Authentication & Authorization

OwnID’s APIs utilize JWT access tokens for authentication and authorization. An access token is required to be passed with most API requests. The token should be included in the Authorization header of your HTTP request as a Bearer token: 
Authorization: Bearer <access_token>
Access tokens are generated after successful authentication and contain key details used to identify and authorize the caller.

Authentication

The JWT is authenticated through its signature, ensuring it has not been tampered with. Each JWT is signed using a secure algorithm and verified using a secret key or public key.

Authorization

The JWT payload contains authorization details that determine what actions the token bearer is allowed to perform. These details are critical to enforcing permission policies on the API.

Access Tokens

Access tokens used by OwnID are signed JWTs (JSON Web Tokens). These tokens encapsulate the following key information:
  • Authentication: Verified via the JWT’s signature.
  • Target user: Defined in the payload’s sub (subject), which typically corresponds to the user’s loginId.
  • Authorization: Defined by the authorization details within the payload, which may specify various claims and permissions.

JWT Structure

The JWT consists of three parts:
  1. Header: Contains metadata about the type of token and the signing algorithm used.
  2. Payload: Contains the claims, including:
    • sub: The subject or user identifier (usually the login ID).
    • authorization details: Claims that define the permissions granted to the token holder.
  3. Signature: Ensures the integrity of the token and verifies that it has not been altered.

For End-Users (Customers)

For end-user authentication, the JWT access token is generated after passing a series of authentication steps, such as multi-factor authentication (MFA) or other challenges. Once authenticated, the token can be used to make authorized requests on behalf of the user. Example process:
  1. User completes authentication (e.g., login).
  2. Upon successful authentication, an access token is generated and returned.
  3. The client can then use this token in the Authorization header of API requests.

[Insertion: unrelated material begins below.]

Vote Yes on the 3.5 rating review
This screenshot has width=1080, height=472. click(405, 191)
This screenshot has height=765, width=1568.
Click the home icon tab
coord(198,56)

For Admin-Users / Server-to-Server Calls

For admin users and server-to-server communication, the JWT access token can be created and signed using a signing key. The token will include specific fields like kid (key ID) and iss (issuer) to identify the key and issuer used for signing. These tokens allow for more extensive permissions and can be used to manage and control various aspects of the OwnID platform through the Admin API. Example process:
  1. A signing key is issued via the OwnID Admin Console.
  2. The access token is generated using this key.
  3. Admin or server-to-server operations are performed using this token.

Getting a Signing Key for Admin-Users

To generate access tokens for server-to-server interactions, you must first obtain a signing key from the OwnID Admin Console. Follow these steps:
  1. Log in to the OwnID Admin Console.
  2. Navigate to the API Keys section.
  3. Create or view an existing signing key.
  4. Use this signing key to sign JWT access tokens for admin or server-to-server API calls.
The key will include a key ID (kid) and issuer (iss), which will be included in the JWT header for verification purposes.

Using the API

Once you have an access token, you can make API requests to OwnID’s server endpoints. Include the access token in the Authorization header as a Bearer token. 
Authorization: Bearer <access_token>
Each API request will validate the token’s signature and ensure that the token has the required permissions for the requested operation based on the JWT’s authorization claims.